Debt – an obligation owed by one party (the debtor) to a second party (the creditor).  Yeah, that’s the technical definition.  However, the definition that most are familiar with is that little monkey in your wallet that keeps throwing all your cash into thin air.  But just how can you get that monkey to stop?  This post will offer you the basic outline of how to make it all happen.

Our very own Jared Rogers is no stranger to debt and the effects it can have on your life.  While never a big spender, he did manage to rack up some debt when he was beginning his professional career.  You know the new car necessary for work. Then there were the student loans taken out for business school.  Then there was the condo and the merging of finances when he got married.  However, after a few years of dedicated work, he and his wife eliminated most of their debt (with the exception of the mortgage) by following a simple formula.  How much debt?  Somewhere in the neighborhood of $65,000.

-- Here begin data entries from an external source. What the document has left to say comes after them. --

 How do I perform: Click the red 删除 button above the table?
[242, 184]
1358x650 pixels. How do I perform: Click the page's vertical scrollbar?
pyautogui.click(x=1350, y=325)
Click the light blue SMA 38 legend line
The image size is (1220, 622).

Jared just recently signed up to be a debt coach to a family over at The Debt Movement.  Here are the simple steps that he suggests to those looking to get rid of that debt monkey for once and for all:

Track Your Spending.  If you don’t know where you’ve been, how will you know where you are going?  The first step in any debt elimination process is to know where all the money is being spent.  This can be done with something as simple as a spending journal that you carry in your pocket or as elaborate as using financial software.  However you do it, it is imperative that you actually identify where your hard earned dollars are seeping out of your bank account.  Many individuals think they know what they spend their money on, yet are often shocked when they find out how much when analyzed by category.

Determine Your Profit.  Now that you know what you’re spending money on, you need to determine if it is more or less than the income you take in.  If your spending is like the government, you will see a nice big fat deficit that you will have to balance.  Unfortunately, unlike Uncle Sam, you can’t just sell your debt to China and keep on operating like business as usual!  So the next step is to look at your spending and identify the discretionary categories (e.g. entertainment, clothing, etc.) that appear to be out of whack or excessive.

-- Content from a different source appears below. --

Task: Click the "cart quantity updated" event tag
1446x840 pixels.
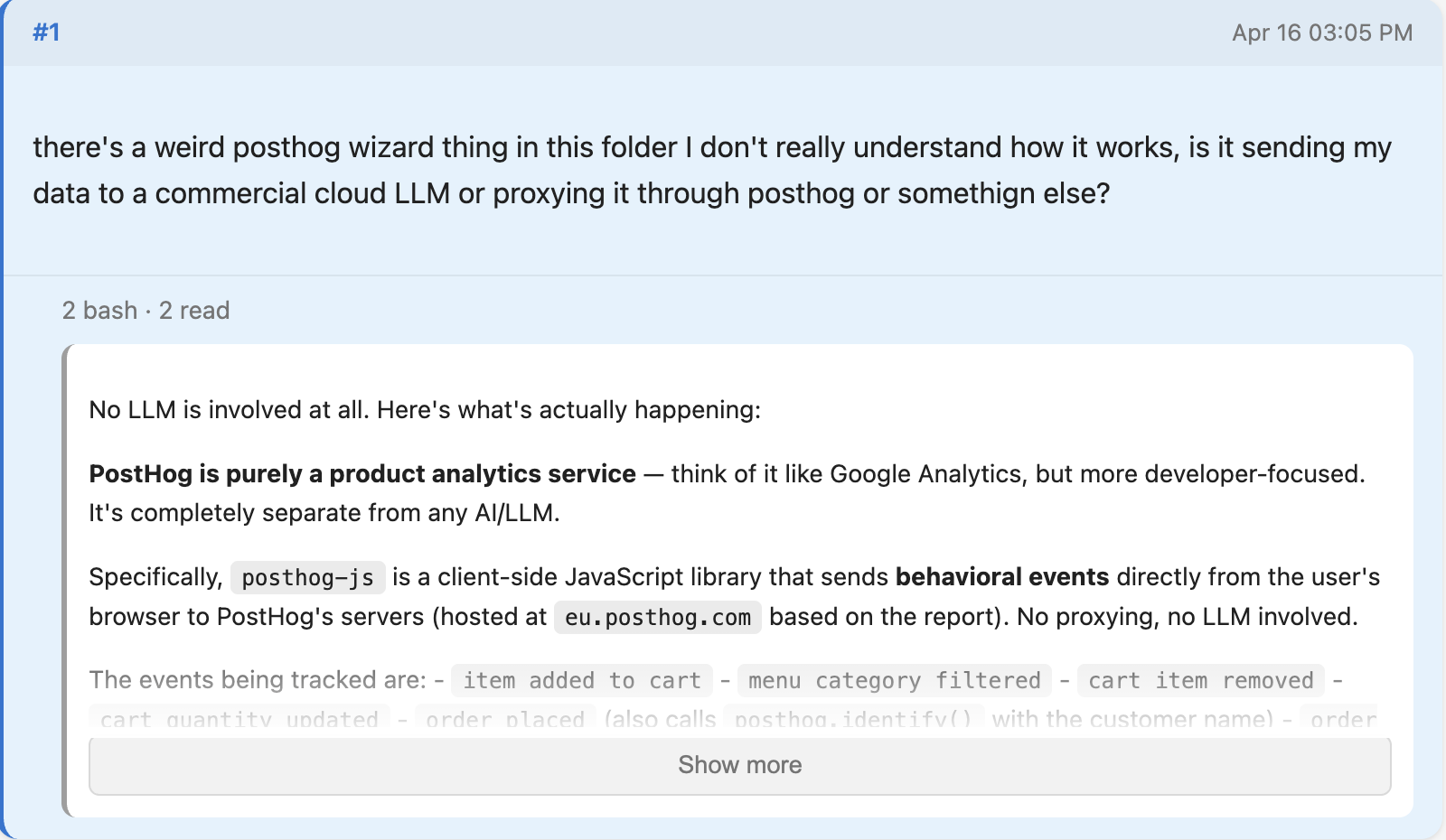Action: [x=239, y=719]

Balance The Budget.  Once you know where the problem areas are, you must next get them in line.  Everyone’s living expenses will vary depending on where you live and the associated cost of living.  For example, a resident of New York City might spend 50% of their monthly budget on housing costs while someone in Mexico Missouri might only spend 25%.  However, there are certain “standards” that you can start with to put you on the right path.  The next step would be to try and align as many categories as you can with the ideal budget.

Pay Yourself First.  One thing that gets us all in trouble is the unexpected emergency.  But just like they say, expect the unexpected.  With that being said, you should always pay yourself first.  It doesn’t matter if it’s 5% or 10% of what you make, but you should put that away (preferably in a separate account) for a rainy day.  But why first?  Well, it will ensure you don’t have to tap high interest credit cards or take out a pay-day loan when the car’s engine implodes and you need to get to work.  Additionally, it will ensure you do it.  When the money for the month is spent, but there are still bills, someone doesn’t get paid right?  Stop making that someone you and pay yourself before the phone, electric and cable companies all take their cut.  Ideally, if you get your check direct deposited into your bank account, why not have them split it between your checking and savings?  You can’t spend what you don’t miss and if your savings is out of sight, it will be out of mind.

Apply The Debt Accelerator.  The reality for most of us is that we make more than enough money to handle our debt obligations.  The world of credit is based on ratios and lenders do a pretty good job of making sure you can pay them.  The corrupter/interrupter is often the mismanagement of one’s discretionary spending.  However, if you put yourself on a budget, you can easily start to generate a monthly profit (i.e. income greater than expenses) that you can then apply to your debt (a.k.a  the debt accelerator).  From here you simply tally all your debts and calculate how long it would take to pay off the smallest debt using the normal payment plus the debt accelerator.  Then you simply get to work paying extra on that debt until it is gone.  Once vanquished, you take that old payment and apply it to the next debt that can be paid off the quickest.  This is what is known as debt snowballing and is a tried and true technique to eliminate your debt.

That’s it; there really is nothing more to it when it comes to getting rid of debt. Sure, you can make the process complicated, but it’s really just as simple as outlined above.  The hard part is staying committed to the plan and not giving up when you hit a setback.  If you do, simply brush yourself off and get back on the road to financial freedom.  The sooner you do, the quicker you can leave the debt monkey on the side of the road to hitchhike with someone else!